Ann. 2012-50
The (Rev. Rul. 2012-18) ruling was originally set to be effective for amounts paid on or after 1/1/2013. The IRS has now extended the effective date to amounts paid on or after 1/1/2014. This gives clients one more year to implement procedures to ensure proper reporting if they choose to continue paying service charges. The IRS has extended until on or after January 1, 2014 for taxpayers to comply with the proper treatment of service charges under Rev. Rul. 2012-18. Service charges include mandatory add-ons to food and beverage bills distributed to wait staff by the employer.

Rev. Rul. 2012-18 was effective immediately and applicable retroactively. Under limited circumstances with regard to amounts paid before January 1, 2013, that were improperly characterized as tips when they properly should have been characterized as service charges, the IRS instructed examiners in an interim guidance memorandum (IGM) to apply Q&A 1 of Rev. Rul. 2012-18 prospectively, that is, only to amounts paid on or after January 1, 2013 (SBSE-04-0612-057). The IRS explained that an updated IGM will alert examiners about the extension to January 1, 2014.

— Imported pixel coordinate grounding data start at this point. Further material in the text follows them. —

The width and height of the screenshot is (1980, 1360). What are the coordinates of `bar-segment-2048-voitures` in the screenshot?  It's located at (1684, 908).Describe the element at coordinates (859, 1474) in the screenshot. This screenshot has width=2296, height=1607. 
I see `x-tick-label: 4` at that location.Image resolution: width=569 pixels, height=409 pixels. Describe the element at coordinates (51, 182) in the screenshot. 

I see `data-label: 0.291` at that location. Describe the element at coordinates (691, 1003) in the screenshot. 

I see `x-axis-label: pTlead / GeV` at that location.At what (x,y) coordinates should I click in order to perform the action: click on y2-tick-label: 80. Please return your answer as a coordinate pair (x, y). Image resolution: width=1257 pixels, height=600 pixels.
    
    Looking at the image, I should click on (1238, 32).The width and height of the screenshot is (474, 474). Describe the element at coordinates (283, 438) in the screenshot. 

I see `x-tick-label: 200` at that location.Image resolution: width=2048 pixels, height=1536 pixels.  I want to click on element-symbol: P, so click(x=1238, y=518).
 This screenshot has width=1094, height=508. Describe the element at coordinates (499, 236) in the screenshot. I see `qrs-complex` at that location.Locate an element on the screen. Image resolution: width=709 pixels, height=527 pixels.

Code Secs. 3101 and 3111 impose FICA taxes on employees and employers. Code Sec. 3121(q) provides that tips received by an employee during the course of his or her employment are remuneration and are deemed to be paid by the employer for purposes of the employer portion of FICA taxes. The remuneration is deemed to be paid when a written statement including the tip is provided by the employee to the employer. If the employee does not report the tips, they are deemed paid when the IRS makes notice and demand to the employer.

Rev. Rul. 2012-18

Rev. Rul. 2012-18 provided question-and-answer guidance for distinguishing between tips and service charges. In Q&A 1 of Rev. Rul. 2012-18 reaffirmed the factors used to determine whether payments constitute tips or service charges. Q&A 1 of Rev. Rul. 2012-18 provides that the absence of any of the following factors creates a doubt as to whether a payment is a tip and indicates that the payment may be a service charge:
  • The payment must be made free from compulsion;
  • The customer must have the unrestricted right to determine the amount;
  • The payment should not be the subject of negotiation or dictated by employer policy; and,
  • Generally, the customer has the right to determine who receives the payment.


In Ann. 2012-25, the IRS asked taxpayers if additional time would be needed to ensure that systems would be compliant. After reviewing the comments received from taxpayers, the IRS recently decided that an extension to January 1, 2014 would be appropriate.